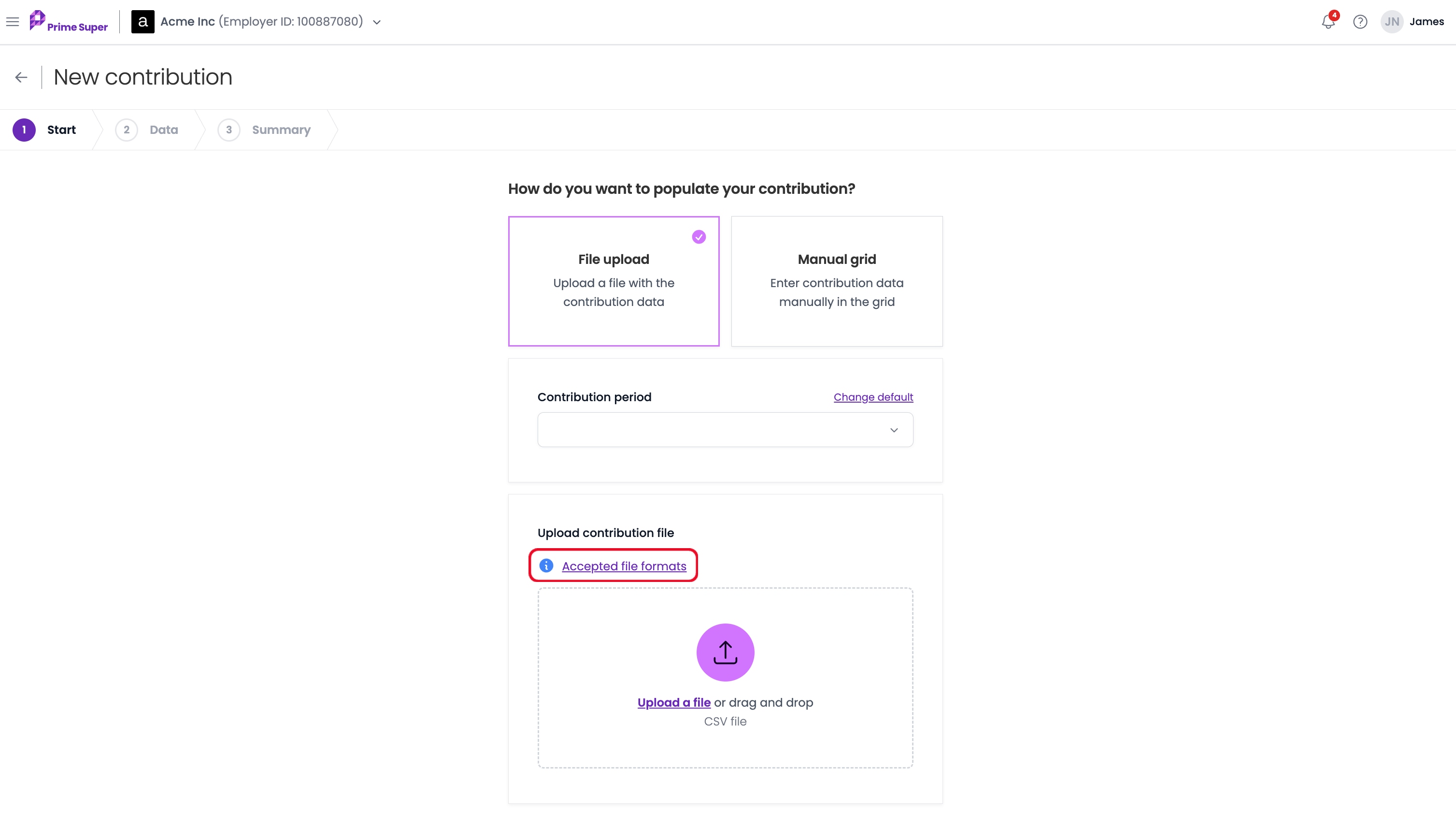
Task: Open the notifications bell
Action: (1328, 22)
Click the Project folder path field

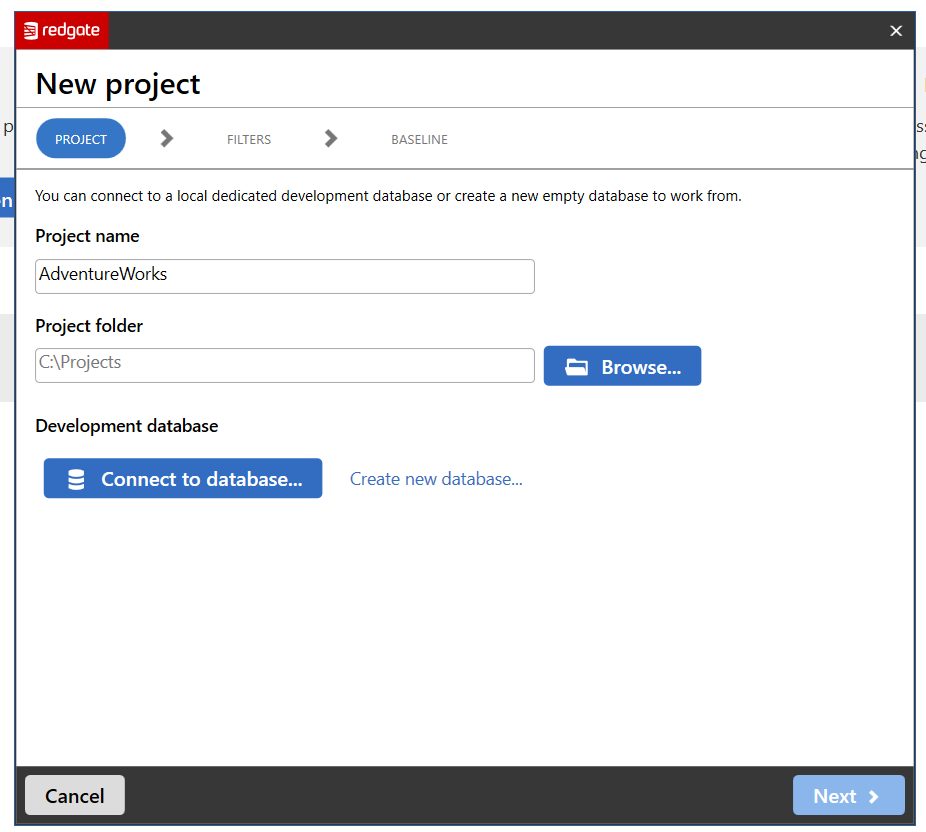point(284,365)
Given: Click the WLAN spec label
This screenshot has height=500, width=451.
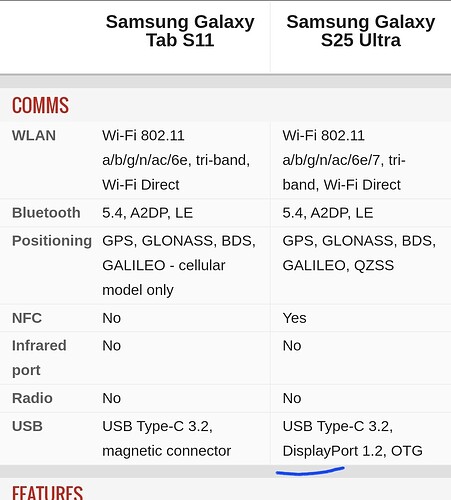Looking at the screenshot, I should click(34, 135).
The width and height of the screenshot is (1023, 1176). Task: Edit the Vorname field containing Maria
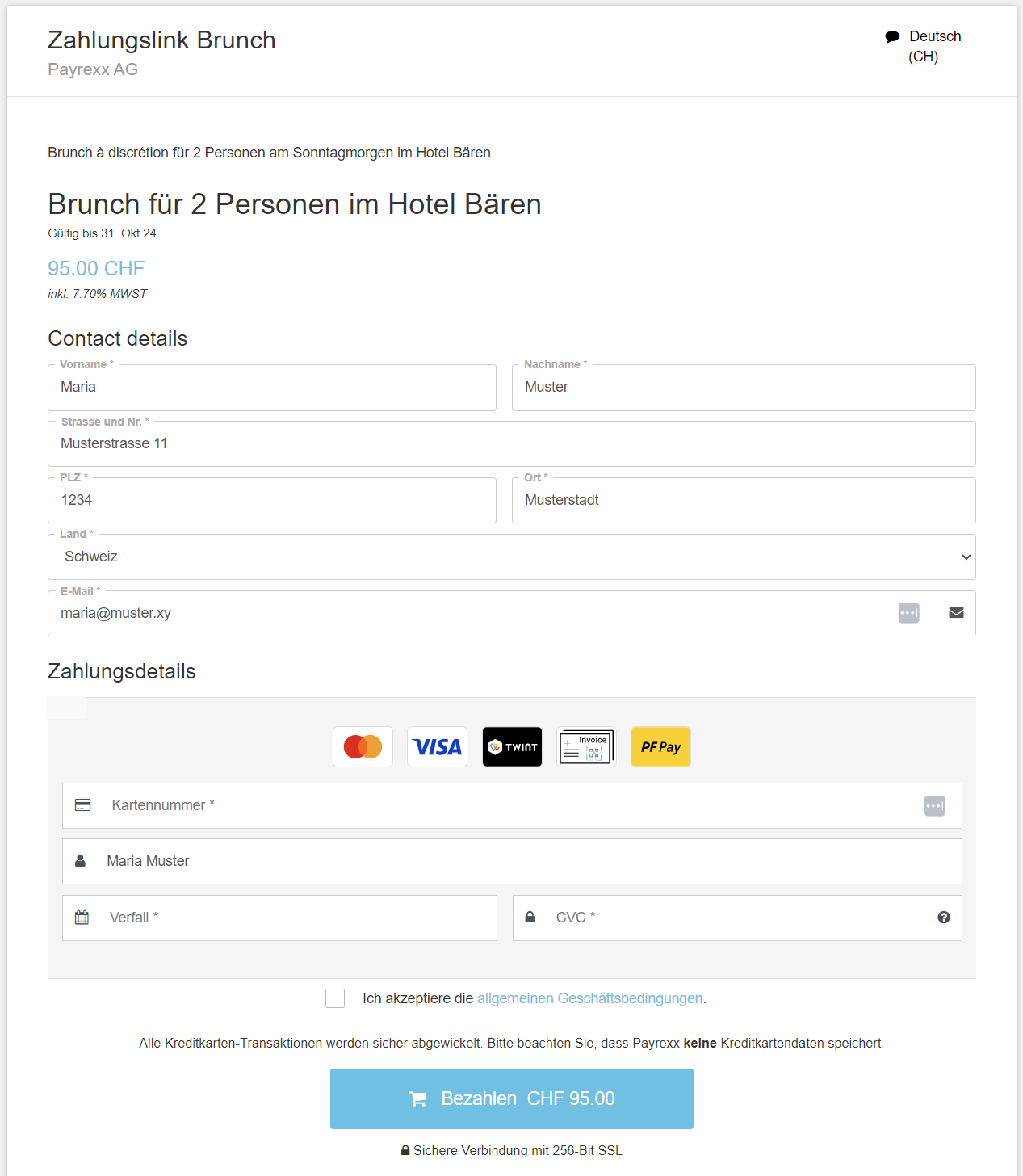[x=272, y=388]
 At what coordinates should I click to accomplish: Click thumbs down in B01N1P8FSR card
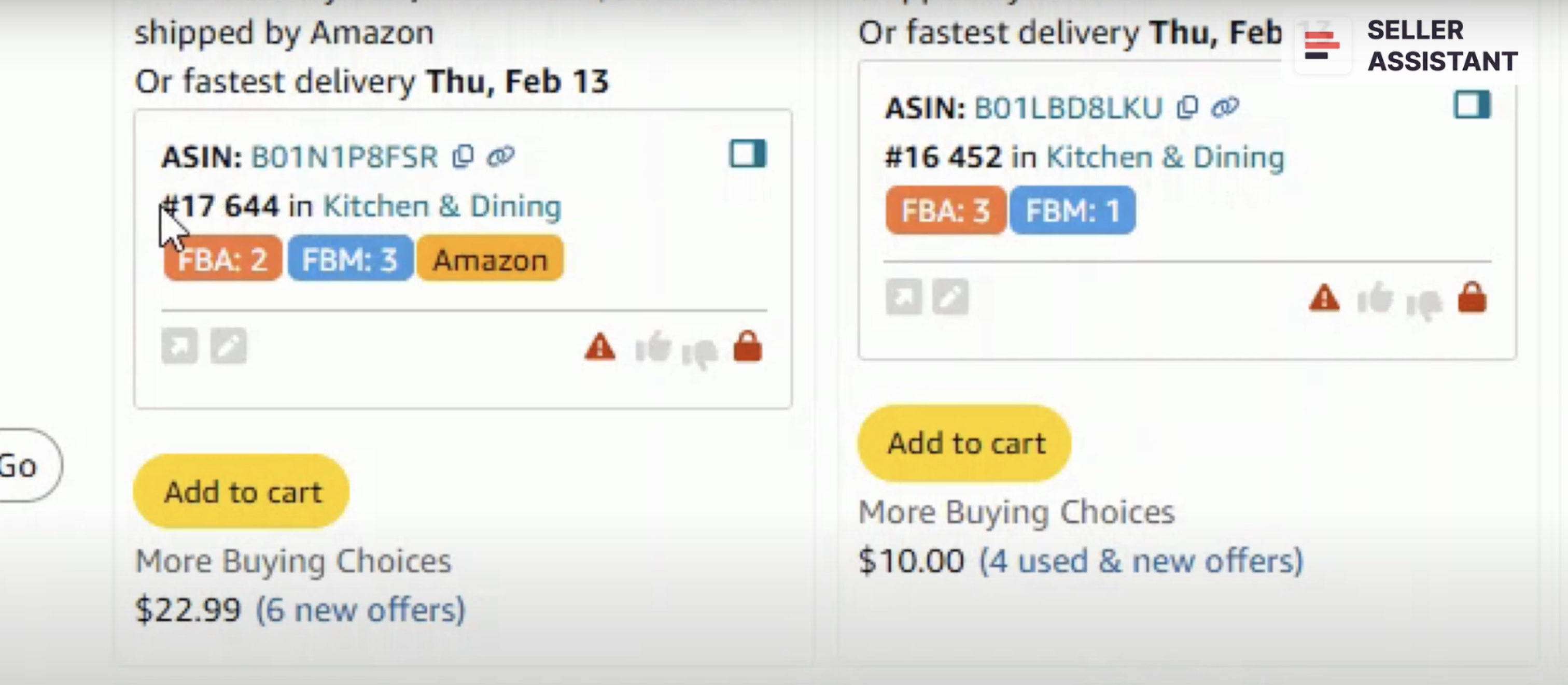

§ **WHAT IS BEING ASKED**: Exactly the lines from the one that contains "Click the Project folder path field" through the last line of the records should be set down, and the pictures should be dropped.

§ **FINISHED EXERCISE**:
Click the Project folder path field

point(284,365)
Given: Click the WLAN spec label
This screenshot has height=500, width=451.
Looking at the screenshot, I should click(34, 135).
The width and height of the screenshot is (1023, 1176). Task: Edit the Vorname field containing Maria
[x=272, y=388]
 At what coordinates should I click to accomplish: Click thumbs down in B01N1P8FSR card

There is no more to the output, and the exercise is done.